WORK TO COMPLETE:
From the line with "青岛展会2026时间表 (138, 926)" through the line with "郑州展会 (116, 1596)", repeat the entries verbatim, both end lines included, and add nothing.

Collected data entries:
# # # # # # #

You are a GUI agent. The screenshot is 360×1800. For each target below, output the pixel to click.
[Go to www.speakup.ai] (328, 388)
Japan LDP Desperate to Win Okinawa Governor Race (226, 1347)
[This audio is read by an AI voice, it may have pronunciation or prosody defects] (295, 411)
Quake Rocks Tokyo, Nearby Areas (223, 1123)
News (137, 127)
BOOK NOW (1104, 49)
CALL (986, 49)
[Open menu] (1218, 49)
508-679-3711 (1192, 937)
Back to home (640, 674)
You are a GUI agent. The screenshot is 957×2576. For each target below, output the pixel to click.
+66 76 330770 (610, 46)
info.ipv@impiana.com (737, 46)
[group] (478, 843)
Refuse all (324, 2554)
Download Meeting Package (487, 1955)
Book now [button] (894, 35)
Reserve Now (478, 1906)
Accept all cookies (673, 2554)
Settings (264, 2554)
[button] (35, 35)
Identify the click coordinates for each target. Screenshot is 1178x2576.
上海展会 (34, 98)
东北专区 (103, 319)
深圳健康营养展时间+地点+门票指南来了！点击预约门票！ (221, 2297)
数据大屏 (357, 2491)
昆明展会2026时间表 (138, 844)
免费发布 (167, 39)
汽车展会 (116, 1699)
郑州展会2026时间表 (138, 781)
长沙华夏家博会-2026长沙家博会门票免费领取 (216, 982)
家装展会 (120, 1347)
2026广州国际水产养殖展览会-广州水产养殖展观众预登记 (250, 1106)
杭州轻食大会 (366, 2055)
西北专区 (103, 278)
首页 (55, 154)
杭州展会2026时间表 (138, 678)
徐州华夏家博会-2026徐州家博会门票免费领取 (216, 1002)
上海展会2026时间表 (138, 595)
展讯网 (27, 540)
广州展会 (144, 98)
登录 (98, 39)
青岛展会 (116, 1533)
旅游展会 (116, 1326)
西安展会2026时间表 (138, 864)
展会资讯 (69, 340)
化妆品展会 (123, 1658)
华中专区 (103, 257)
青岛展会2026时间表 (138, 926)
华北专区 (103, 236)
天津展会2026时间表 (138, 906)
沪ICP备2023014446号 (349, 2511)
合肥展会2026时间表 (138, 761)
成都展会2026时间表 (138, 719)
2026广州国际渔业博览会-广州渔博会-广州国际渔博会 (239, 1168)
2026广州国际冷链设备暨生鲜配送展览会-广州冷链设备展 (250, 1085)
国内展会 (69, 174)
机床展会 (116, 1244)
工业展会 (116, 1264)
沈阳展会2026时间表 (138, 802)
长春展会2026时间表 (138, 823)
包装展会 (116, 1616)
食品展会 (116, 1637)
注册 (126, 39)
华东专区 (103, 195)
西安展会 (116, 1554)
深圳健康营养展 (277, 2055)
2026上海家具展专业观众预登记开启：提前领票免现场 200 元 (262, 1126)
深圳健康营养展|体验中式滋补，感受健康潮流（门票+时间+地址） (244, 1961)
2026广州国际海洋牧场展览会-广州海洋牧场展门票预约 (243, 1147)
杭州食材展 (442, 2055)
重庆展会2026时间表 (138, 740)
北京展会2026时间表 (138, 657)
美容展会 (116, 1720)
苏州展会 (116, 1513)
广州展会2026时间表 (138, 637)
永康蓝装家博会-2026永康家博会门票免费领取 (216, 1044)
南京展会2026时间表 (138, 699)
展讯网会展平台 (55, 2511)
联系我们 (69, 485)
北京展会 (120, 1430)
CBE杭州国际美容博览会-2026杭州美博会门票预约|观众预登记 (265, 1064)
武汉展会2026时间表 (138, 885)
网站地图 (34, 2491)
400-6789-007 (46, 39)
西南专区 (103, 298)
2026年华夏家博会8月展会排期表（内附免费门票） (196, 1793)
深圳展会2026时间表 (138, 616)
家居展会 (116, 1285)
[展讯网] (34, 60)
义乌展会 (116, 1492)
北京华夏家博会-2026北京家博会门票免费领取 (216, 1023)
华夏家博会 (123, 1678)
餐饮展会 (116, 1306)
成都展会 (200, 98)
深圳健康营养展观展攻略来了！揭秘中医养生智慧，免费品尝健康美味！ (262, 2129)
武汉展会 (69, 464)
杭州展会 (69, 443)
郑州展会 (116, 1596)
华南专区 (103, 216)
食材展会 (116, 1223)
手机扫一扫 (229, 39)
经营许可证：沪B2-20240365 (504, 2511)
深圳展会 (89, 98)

# # # # # # #

TASK RESULT:
青岛展会2026时间表 (138, 926)
华北专区 (103, 236)
天津展会2026时间表 (138, 906)
沪ICP备2023014446号 (349, 2511)
合肥展会2026时间表 (138, 761)
成都展会2026时间表 (138, 719)
2026广州国际渔业博览会-广州渔博会-广州国际渔博会 (239, 1168)
2026广州国际冷链设备暨生鲜配送展览会-广州冷链设备展 (250, 1085)
国内展会 (69, 174)
机床展会 (116, 1244)
工业展会 (116, 1264)
沈阳展会2026时间表 (138, 802)
长春展会2026时间表 (138, 823)
包装展会 (116, 1616)
食品展会 (116, 1637)
注册 (126, 39)
华东专区 (103, 195)
西安展会 (116, 1554)
深圳健康营养展 (277, 2055)
2026上海家具展专业观众预登记开启：提前领票免现场 200 元 (262, 1126)
深圳健康营养展|体验中式滋补，感受健康潮流（门票+时间+地址） (244, 1961)
2026广州国际海洋牧场展览会-广州海洋牧场展门票预约 (243, 1147)
杭州食材展 (442, 2055)
重庆展会2026时间表 (138, 740)
北京展会2026时间表 (138, 657)
美容展会 (116, 1720)
苏州展会 (116, 1513)
广州展会2026时间表 (138, 637)
永康蓝装家博会-2026永康家博会门票免费领取 (216, 1044)
南京展会2026时间表 (138, 699)
展讯网会展平台 (55, 2511)
联系我们 (69, 485)
北京展会 (120, 1430)
CBE杭州国际美容博览会-2026杭州美博会门票预约|观众预登记 (265, 1064)
武汉展会2026时间表 (138, 885)
网站地图 (34, 2491)
400-6789-007 (46, 39)
西南专区 (103, 298)
2026年华夏家博会8月展会排期表（内附免费门票） (196, 1793)
深圳展会2026时间表 (138, 616)
家居展会 (116, 1285)
[展讯网] (34, 60)
义乌展会 (116, 1492)
北京华夏家博会-2026北京家博会门票免费领取 (216, 1023)
华夏家博会 (123, 1678)
餐饮展会 (116, 1306)
成都展会 (200, 98)
深圳健康营养展观展攻略来了！揭秘中医养生智慧，免费品尝健康美味！ (262, 2129)
武汉展会 (69, 464)
杭州展会 (69, 443)
郑州展会 (116, 1596)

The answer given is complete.